T cells and trachoma. Their role in cicatricial disease

Frozen sections of tarsoconjunctival biopsies with trachomatous scarring from 14 black adults undergoing corrective surgery for trichiasis, and “normal” tissue from three postmortem controls, were immunohistochemically stained for the major T- and B-cell subsets, and for macrophages and monocytes. T cells outnumbered B cells by 2 to 17 times, and macrophages and monocytes by approximately 20 times in all specimens. Biopsies were categorized as “inflamed” if a cumulative inflammatory score of cellular staining in the substantia propria with CD4, CD8, and OKM1 monoclonal antibodies was greater than that of control tissues.

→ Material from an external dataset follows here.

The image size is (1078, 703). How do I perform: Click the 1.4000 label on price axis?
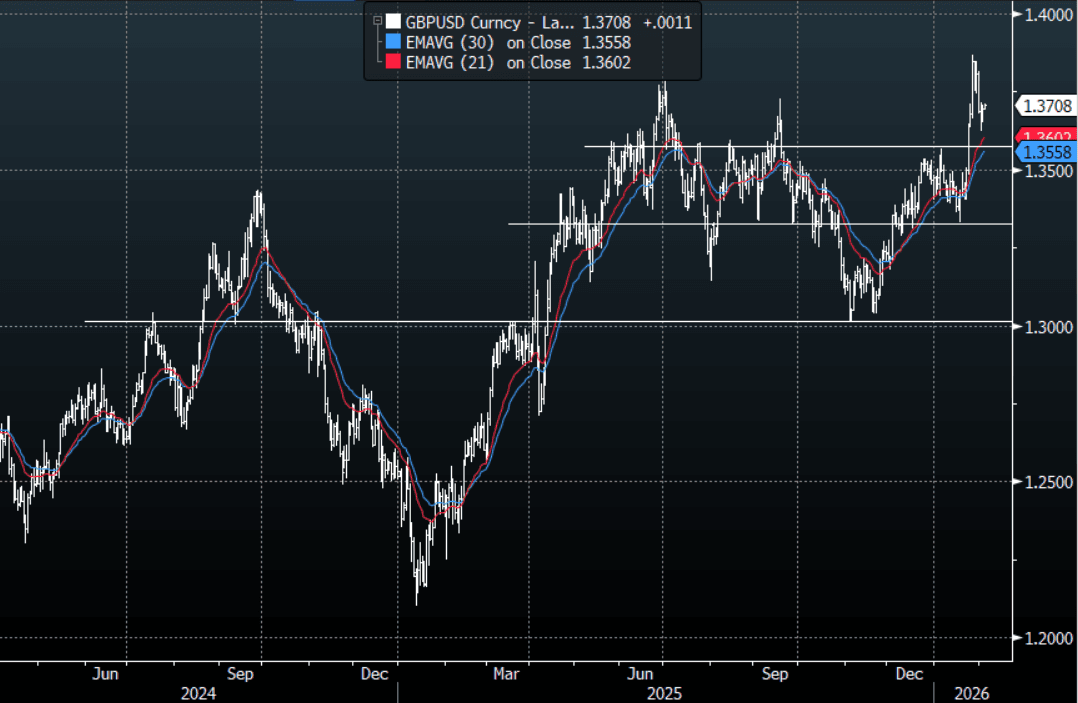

CD4+ lymphocytes predominated over CD8+ lymphocytes in 5 of 7 inflamed biopsies, whereas CD8+ lymphocytes predominated over CD4+ lymphocytes in 5 of 7 noninflamed biopsies. Lymphoid aggregates were present in five inflamed biopsies, but lacked germinal centers, centrally located B cells, or parafollicular T cells typical of the acute stage of trachoma. CD4+ and CD8+ lymphocytes also were observed in the epithelium and lumen of Meibomian glands. These observations indicate that the inflammatory infiltrate of the tarsoconjunctiva in the cicatricial stage of trachoma is comprised predominantly of T cells, and suggests that T cells may be involved in the genesis of tarsal thickening and conjunctival scarring seen in the later stages of trachoma.